The DoriC database5 contains precise details of the location of the origin of replication. 2267 sequences appear both in DoriC and in the SkewDB. The DoriC origin of replication should roughly be matched by the “shift” metric in the SkewDB (but see Usage notes). For 90% of sequences appearing in both databases, there is less than 5% relative chromosome distance between these two independent metrics. This is encouraging since these two numbers do not quite measure the same thing.

On a similar note, the DnaA gene is typically (but not necessarily) located near the origin of replication. For over 80% of chromosomes, DnaA is found within 5% of the SkewDB “shift” metric. This too is an encouraging independent confirmation of the accuracy of the data.

Finally, during processing numbers are kept of the start and stop codons encountered on all protein coding genes on all chromosomes and plasmids. These numbers are interesting in themselves (because they correlate with GC content, for example), but they also match published frequencies, and show limited numbers of non-canonical start codons, and around 0.005% anomalous stop codons. This too confirms that the analyses are based on correct (annotation) assumptions.

Usage Notes

The existential limitation of any database like the SkewDB is that it does not represent the distribution of organisms found in nature. The sequence and annotation databases are dominated by easily culturable microbes. And even within that selection, specific (model) organisms are heavily oversampled because of their scientific, economic or medical relevance.

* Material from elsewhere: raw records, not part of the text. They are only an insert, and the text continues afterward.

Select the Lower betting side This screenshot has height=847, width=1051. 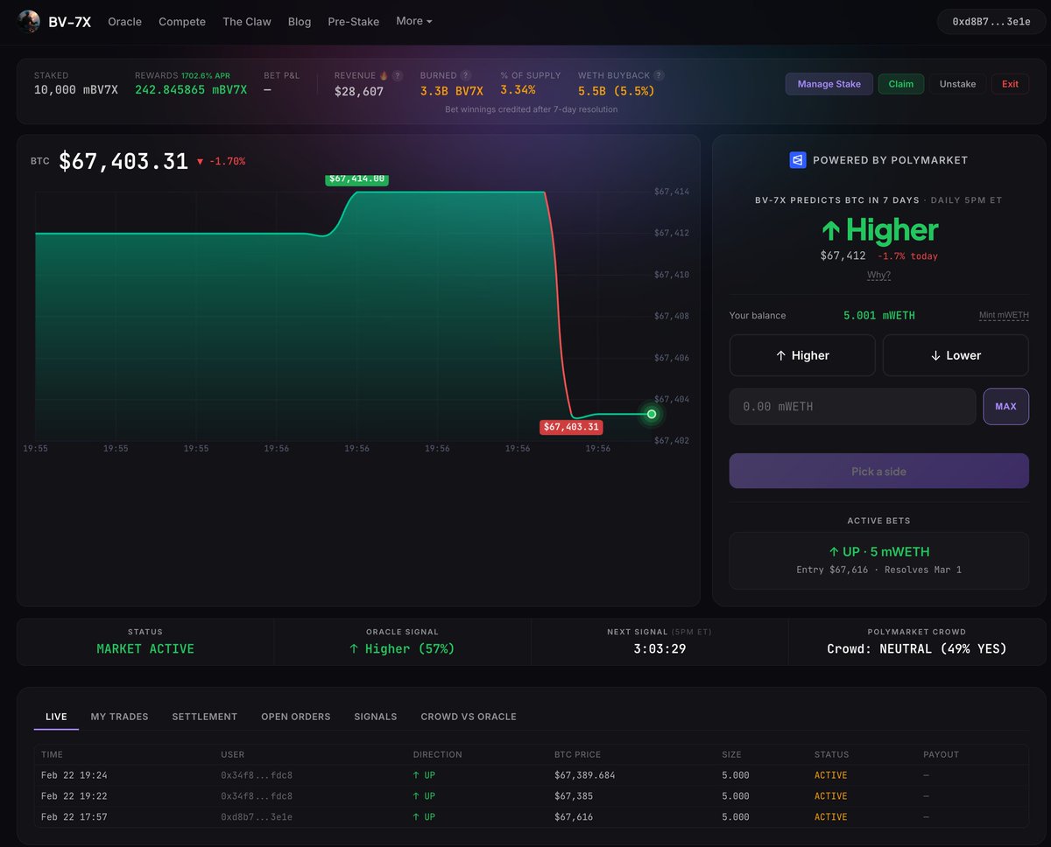click(x=955, y=354)
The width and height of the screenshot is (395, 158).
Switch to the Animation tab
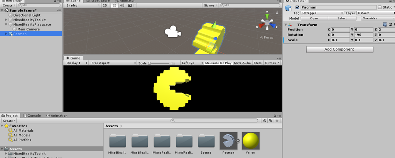pos(56,116)

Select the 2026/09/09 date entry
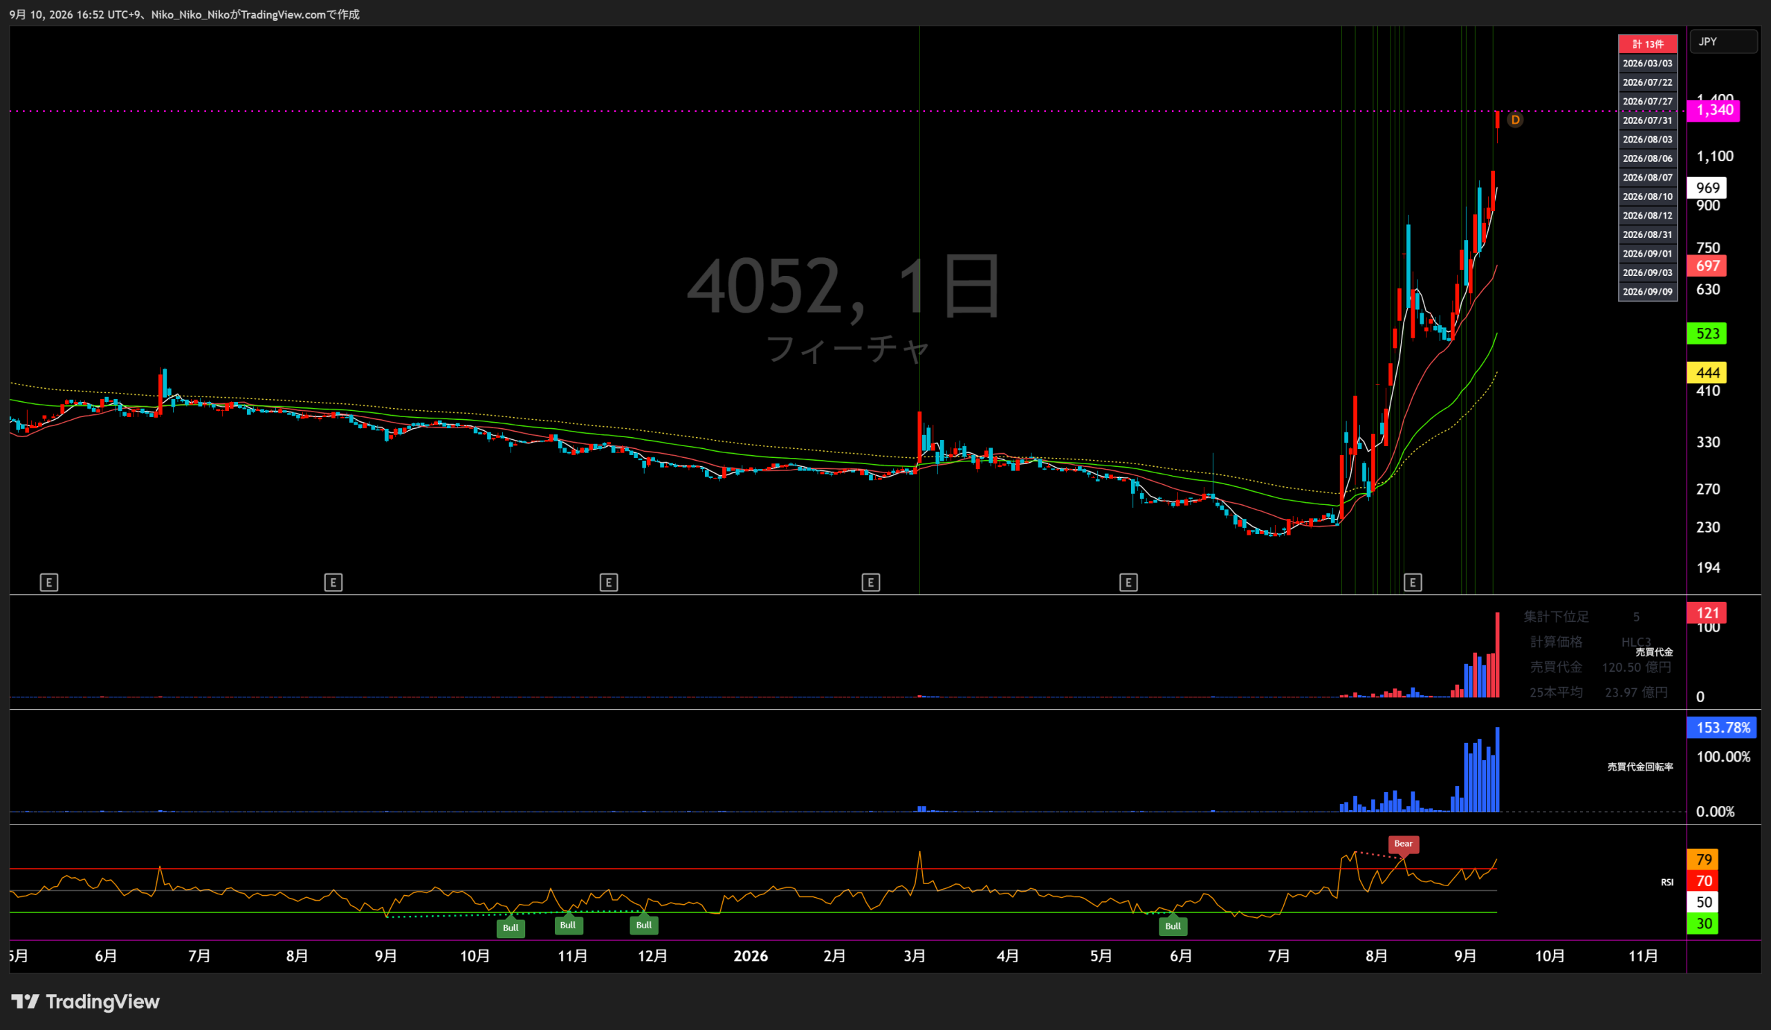1647,292
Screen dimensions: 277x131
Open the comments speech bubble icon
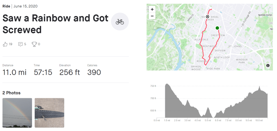click(20, 44)
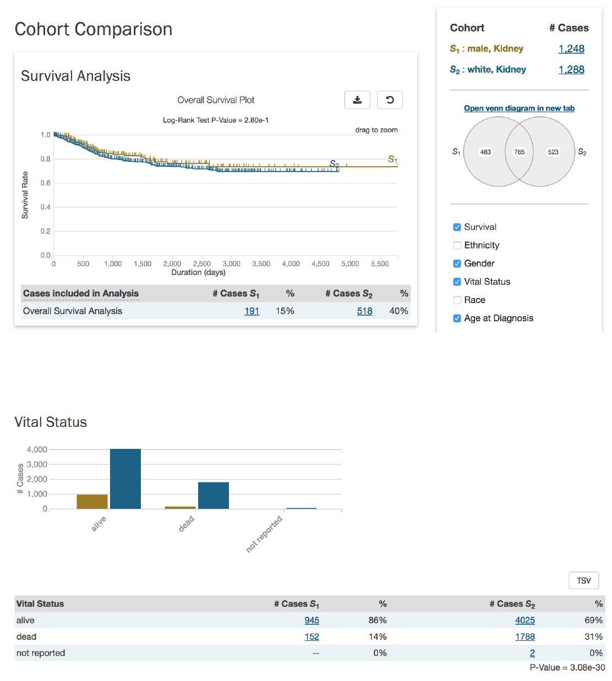Image resolution: width=612 pixels, height=681 pixels.
Task: Uncheck Age at Diagnosis checkbox
Action: click(457, 318)
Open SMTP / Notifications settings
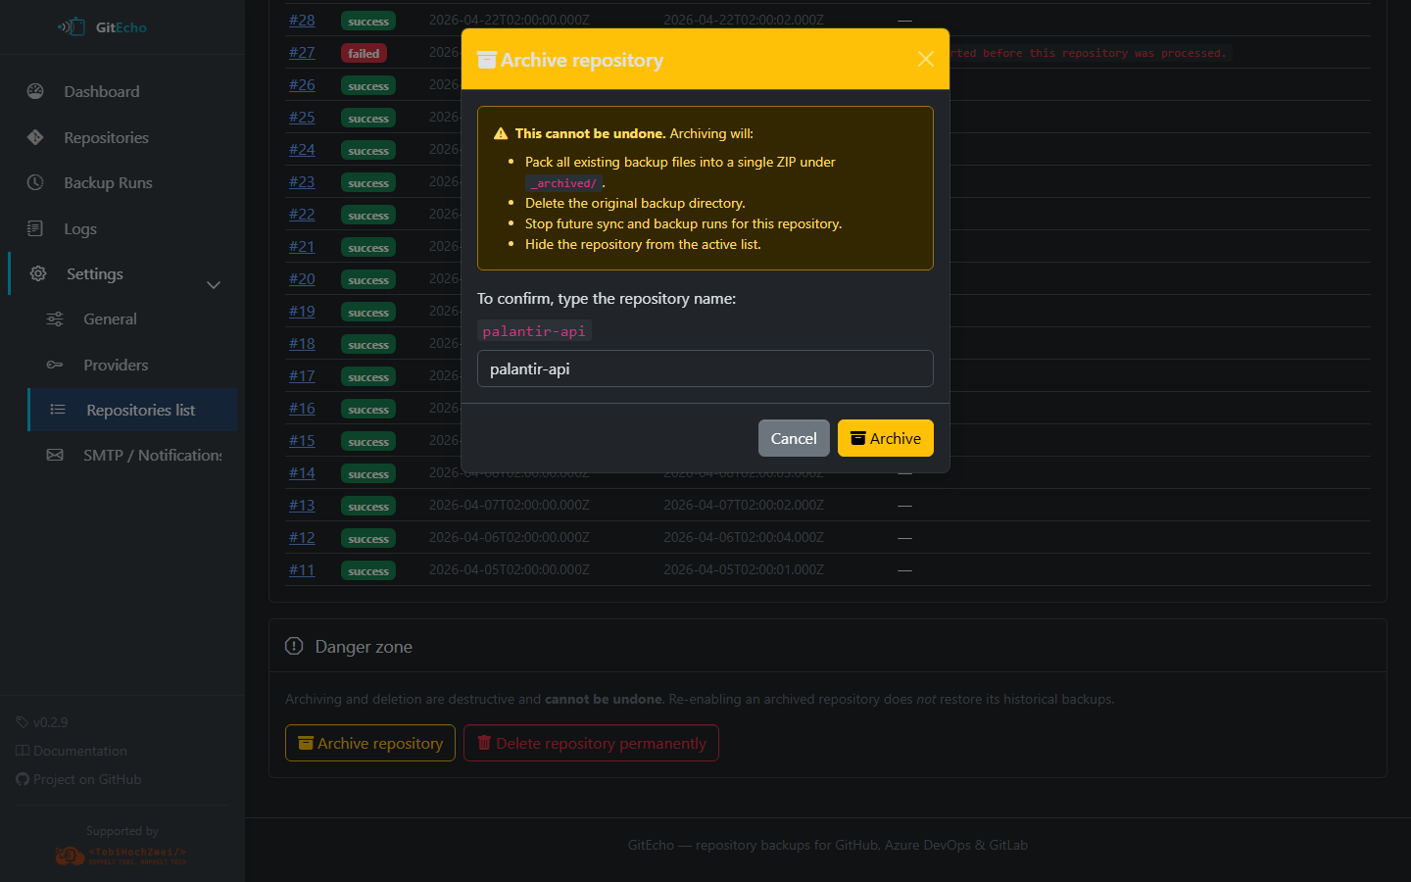The height and width of the screenshot is (882, 1411). [x=152, y=455]
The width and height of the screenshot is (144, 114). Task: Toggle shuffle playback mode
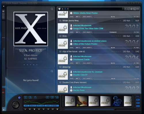pos(48,109)
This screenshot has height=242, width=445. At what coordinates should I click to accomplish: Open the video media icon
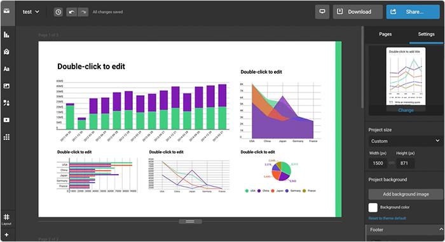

Because of this, care should be taken to interpret numbers in a way that takes such over- and undersampling into account. This leaves enough room however for finding correlations. Some metrics are sampled so heavily that it would be a miracle if the unculturable organisms were collectively conspiring to skew the statistics away from the average. In addition, the database is a very suitable way to test or generate hypotheses, or to find anomalous organisms.

Finally it should be noted that the SkewDB tries to precisely measure the skew parameters, but it makes no effort to pin down the Origin of replication exactly. For such uses, please refer to the DoriC database5. In future work, the SkewDB will attempt to use OriC motifs to improve fitting of this metric.

On https://skewdb.org an explanatory Jupyter20 notebook can be found that uses Matplotlib21 and Pandas22 to create all the graphs from this article, and many more. In addition, this notebook reproduces all numerical claims made in this work. The SkewDB website also provides links to informal articles that further explain GC skew, and how it could be used for research.